Data listing:

* Start *

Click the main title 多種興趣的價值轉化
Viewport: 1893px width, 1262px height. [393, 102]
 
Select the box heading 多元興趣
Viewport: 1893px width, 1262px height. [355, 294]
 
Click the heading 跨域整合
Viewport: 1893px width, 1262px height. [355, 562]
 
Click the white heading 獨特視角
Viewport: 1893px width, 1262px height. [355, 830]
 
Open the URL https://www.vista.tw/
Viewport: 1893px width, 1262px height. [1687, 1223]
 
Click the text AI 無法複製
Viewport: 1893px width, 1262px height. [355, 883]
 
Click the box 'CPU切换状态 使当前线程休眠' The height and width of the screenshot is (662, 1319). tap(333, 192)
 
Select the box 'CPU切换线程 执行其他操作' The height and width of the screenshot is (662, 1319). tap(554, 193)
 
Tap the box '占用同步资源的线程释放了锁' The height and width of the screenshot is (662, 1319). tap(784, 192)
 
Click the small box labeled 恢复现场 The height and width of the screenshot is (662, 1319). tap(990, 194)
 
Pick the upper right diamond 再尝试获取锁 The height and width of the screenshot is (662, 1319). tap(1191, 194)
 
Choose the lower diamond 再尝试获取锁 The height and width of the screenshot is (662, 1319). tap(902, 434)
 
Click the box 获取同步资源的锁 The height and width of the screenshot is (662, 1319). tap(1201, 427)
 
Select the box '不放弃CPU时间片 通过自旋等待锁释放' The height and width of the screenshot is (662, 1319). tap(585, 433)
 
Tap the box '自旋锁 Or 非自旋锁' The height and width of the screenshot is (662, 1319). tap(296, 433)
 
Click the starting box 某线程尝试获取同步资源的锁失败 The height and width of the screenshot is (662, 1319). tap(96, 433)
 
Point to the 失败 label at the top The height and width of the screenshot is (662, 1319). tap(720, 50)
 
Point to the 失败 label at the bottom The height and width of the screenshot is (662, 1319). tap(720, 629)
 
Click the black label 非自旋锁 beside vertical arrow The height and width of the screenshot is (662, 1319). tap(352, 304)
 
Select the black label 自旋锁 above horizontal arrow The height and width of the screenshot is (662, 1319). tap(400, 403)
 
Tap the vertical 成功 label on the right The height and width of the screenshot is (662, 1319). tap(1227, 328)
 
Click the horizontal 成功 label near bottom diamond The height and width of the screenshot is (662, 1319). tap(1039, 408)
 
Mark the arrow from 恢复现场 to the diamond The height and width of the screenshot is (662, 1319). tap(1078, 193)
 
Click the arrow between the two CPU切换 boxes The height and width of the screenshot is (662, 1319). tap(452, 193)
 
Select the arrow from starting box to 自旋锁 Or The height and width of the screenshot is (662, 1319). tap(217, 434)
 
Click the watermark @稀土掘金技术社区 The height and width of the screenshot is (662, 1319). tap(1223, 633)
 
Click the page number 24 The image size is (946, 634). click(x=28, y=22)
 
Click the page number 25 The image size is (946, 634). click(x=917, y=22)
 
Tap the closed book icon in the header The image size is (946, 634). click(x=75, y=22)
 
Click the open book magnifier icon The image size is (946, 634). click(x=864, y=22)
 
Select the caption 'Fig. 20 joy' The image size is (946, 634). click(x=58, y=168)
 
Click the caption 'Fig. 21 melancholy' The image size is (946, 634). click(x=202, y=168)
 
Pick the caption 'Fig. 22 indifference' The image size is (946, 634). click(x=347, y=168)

* End *

**What the task asks:**
Convert the lines above into a JSON array of strings with one string per line, and omit the blank lines.

**Correct output:**
[
  "Click the main title 多種興趣的價值轉化",
  "Viewport: 1893px width, 1262px height. [393, 102]",
  "Select the box heading 多元興趣",
  "Viewport: 1893px width, 1262px height. [355, 294]",
  "Click the heading 跨域整合",
  "Viewport: 1893px width, 1262px height. [355, 562]",
  "Click the white heading 獨特視角",
  "Viewport: 1893px width, 1262px height. [355, 830]",
  "Open the URL https://www.vista.tw/",
  "Viewport: 1893px width, 1262px height. [1687, 1223]",
  "Click the text AI 無法複製",
  "Viewport: 1893px width, 1262px height. [355, 883]",
  "Click the box 'CPU切换状态 使当前线程休眠' The height and width of the screenshot is (662, 1319). tap(333, 192)",
  "Select the box 'CPU切换线程 执行其他操作' The height and width of the screenshot is (662, 1319). tap(554, 193)",
  "Tap the box '占用同步资源的线程释放了锁' The height and width of the screenshot is (662, 1319). tap(784, 192)",
  "Click the small box labeled 恢复现场 The height and width of the screenshot is (662, 1319). tap(990, 194)",
  "Pick the upper right diamond 再尝试获取锁 The height and width of the screenshot is (662, 1319). tap(1191, 194)",
  "Choose the lower diamond 再尝试获取锁 The height and width of the screenshot is (662, 1319). tap(902, 434)",
  "Click the box 获取同步资源的锁 The height and width of the screenshot is (662, 1319). tap(1201, 427)",
  "Select the box '不放弃CPU时间片 通过自旋等待锁释放' The height and width of the screenshot is (662, 1319). tap(585, 433)",
  "Tap the box '自旋锁 Or 非自旋锁' The height and width of the screenshot is (662, 1319). tap(296, 433)",
  "Click the starting box 某线程尝试获取同步资源的锁失败 The height and width of the screenshot is (662, 1319). tap(96, 433)",
  "Point to the 失败 label at the top The height and width of the screenshot is (662, 1319). tap(720, 50)",
  "Point to the 失败 label at the bottom The height and width of the screenshot is (662, 1319). tap(720, 629)",
  "Click the black label 非自旋锁 beside vertical arrow The height and width of the screenshot is (662, 1319). tap(352, 304)",
  "Select the black label 自旋锁 above horizontal arrow The height and width of the screenshot is (662, 1319). tap(400, 403)",
  "Tap the vertical 成功 label on the right The height and width of the screenshot is (662, 1319). tap(1227, 328)",
  "Click the horizontal 成功 label near bottom diamond The height and width of the screenshot is (662, 1319). tap(1039, 408)",
  "Mark the arrow from 恢复现场 to the diamond The height and width of the screenshot is (662, 1319). tap(1078, 193)",
  "Click the arrow between the two CPU切换 boxes The height and width of the screenshot is (662, 1319). tap(452, 193)",
  "Select the arrow from starting box to 自旋锁 Or The height and width of the screenshot is (662, 1319). tap(217, 434)",
  "Click the watermark @稀土掘金技术社区 The height and width of the screenshot is (662, 1319). tap(1223, 633)",
  "Click the page number 24 The image size is (946, 634). click(x=28, y=22)",
  "Click the page number 25 The image size is (946, 634). click(x=917, y=22)",
  "Tap the closed book icon in the header The image size is (946, 634). click(x=75, y=22)",
  "Click the open book magnifier icon The image size is (946, 634). click(x=864, y=22)",
  "Select the caption 'Fig. 20 joy' The image size is (946, 634). click(x=58, y=168)",
  "Click the caption 'Fig. 21 melancholy' The image size is (946, 634). click(x=202, y=168)",
  "Pick the caption 'Fig. 22 indifference' The image size is (946, 634). click(x=347, y=168)"
]